Politics

State pension likely to rise by 4.7% next year

Pritti Mistrybusiness reporter and

Kevin Peacheycost of living correspondent

Getty Images A man and a woman review paperwork at a kitchen table.Getty Images

People drawing their new state pension from April are likely to see a rise of more than £500 a year, latest wages data suggests.

Under the “triple lock” policy, the state pension goes up each year by either 2.5%, inflation, or average earnings growth – whichever is the highest figure.

The Office for National Statistics (ONS) revealed total pay including bonuses for the three months to July was 4.7%, which is likely to be the figure used for the annual increase.

Almost 13 million people receive the state pension in the UK and current projections suggest pensioners will pay income tax on it from 2027 for the first time.

The latest wage figures from the ONS likely means:

  • The new flat-rate state pension – for those who reached state pension age after April 2016 – is expected to increase to £241.05 a week. That will take it to £12,534.60 a year, a rise of £561.60 compared with now.
  • The old basic state pension – for those who reached state pension age before April 2016 – is expected to go up to £184.75 a week. That will take it to £9,607 a year, a rise of £431.60 compared with now.

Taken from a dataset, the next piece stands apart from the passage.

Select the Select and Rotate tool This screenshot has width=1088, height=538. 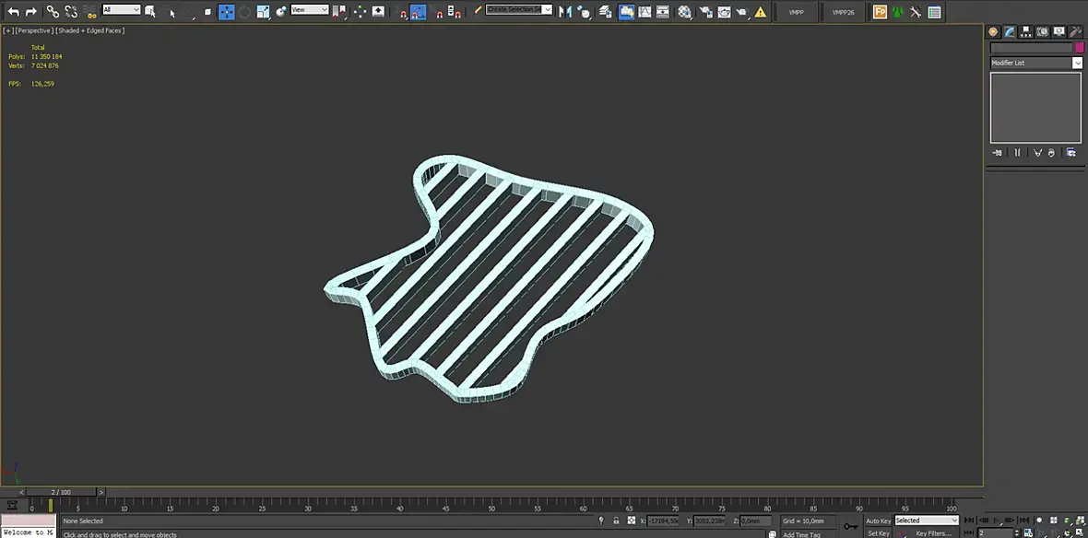click(245, 12)
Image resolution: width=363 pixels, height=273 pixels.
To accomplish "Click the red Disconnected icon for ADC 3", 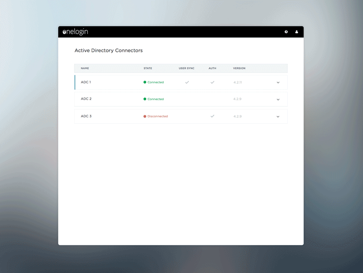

With inflation forecast to be 4% in September, it is likely Tuesday’s average earnings growth figure will be used to set the increase in the state pension for the third year in a row.

Sir Steve Webb, partner at pension consultants LCP and former pensions minister, said the standard rate of the new state pension was “creeping ever closer to the frozen personal tax allowance”, which currently stands at £12,570 and is set to remain at the same level until 2028.

The standard personal allowance is the amount of income permitted each year without paying income tax.

Sir Steve said that someone with no other income aside from the new state pension is set to be a taxpayer come April 2027.

“It is already the case that nearly three quarters of all pensioners pay income tax, and the ongoing freeze in tax thresholds coupled with steady rises in the pension will drag more and more into the tax net,” he added.

Linda, a retired hairdresser from Wokingham, told the BBC she was worried her state pension was being pushed towards the tax threshold.

“They’re giving it on one hand and it’s taken away in the other, so that’s not a load of good,” she said.

“If they could raise the tax threshold it would make a huge difference.”

The pensioner said she would struggle to manage on the state pension if she lived on her own.

“I’m lucky that my husband’s got a good pension so we have a fairly reasonable lifestyle but if left alone I don’t know what would happen to be honest.”

Linda has a brown fringe and her hair is tied back behind her head. She is wearing a black t-shirt and is standng in a dance studio. In the background there is a window with curtains on the left and a white door at the back.

Linda believes raising the personal allowance threshold will make “a huge difference” to her state pension income

According to the ONS, regular wage growth – excluding bonuses – dropped to 4.8% in the three months to July, down from 5% in the previous three months and the lowest since May 2022.

Averages earnings growth in the public sector was 5.6% over the same period, while pay increases in the private sector were 4.7%.

Liz McKeown, the ONS director of economic statistics, said salary increases remained “strong by historic standards” despite it edging down further in cash terms.

However, Yael Selfin, chief economist at KPMG, said earnings growth was “likely to continue to decline over the coming year”.

“Demand for workers has fallen sharply due to a combination of weaker economic activity and businesses facing higher labour costs. As a result, we expect wage growth to fall below 4% by the end of the year,” she added.

Not all pensioners receive the full state pension because it depends on years of qualifying contributions through the National Insurance system.

For many retired people, the state pension is not their only source of income as they will also receive money from workplace or private pensions.

The state pension is the second-largest item in the government budget after health spending.

The Conservative-Liberal Democrat coalition designed the triple lock in 2011 to ensure the value of the state pension was not overtaken by the increase in the cost of living or the incomes of working people.

But there has been intense debate over the cost of the triple lock and whether it is justified, with Chancellor Rachel Reeves previously pledging that the Labour government would keep it in place until the end of the current parliament.

In July, the government’s official forecaster said the cost of the triple lock guarantee was set to be three times higher by the end of the decade than was originally anticipated when it began.

Work and Pensions Secretary Pat McFadden said the government promised to “honour” the triple lock for the “course of this parliament”.

“It is estimated that will mean a rise in the State Pension of around £1,900 a year by the end of the parliament,” he said.

The latest ONS data also revealed the UK unemployment rate hit at 4.7% in the three months to July, a level not seen since May 202. There was also a 10,000 drop in vacancies over the quarter to August, while the number of payrolled workers fell last month by 8,000.

Ms McKeown said the labour market was continuing “to cool” with firms telling the ONS there were “fewer jobs” available.

But the rate of decline “appears to be slowing”, she said.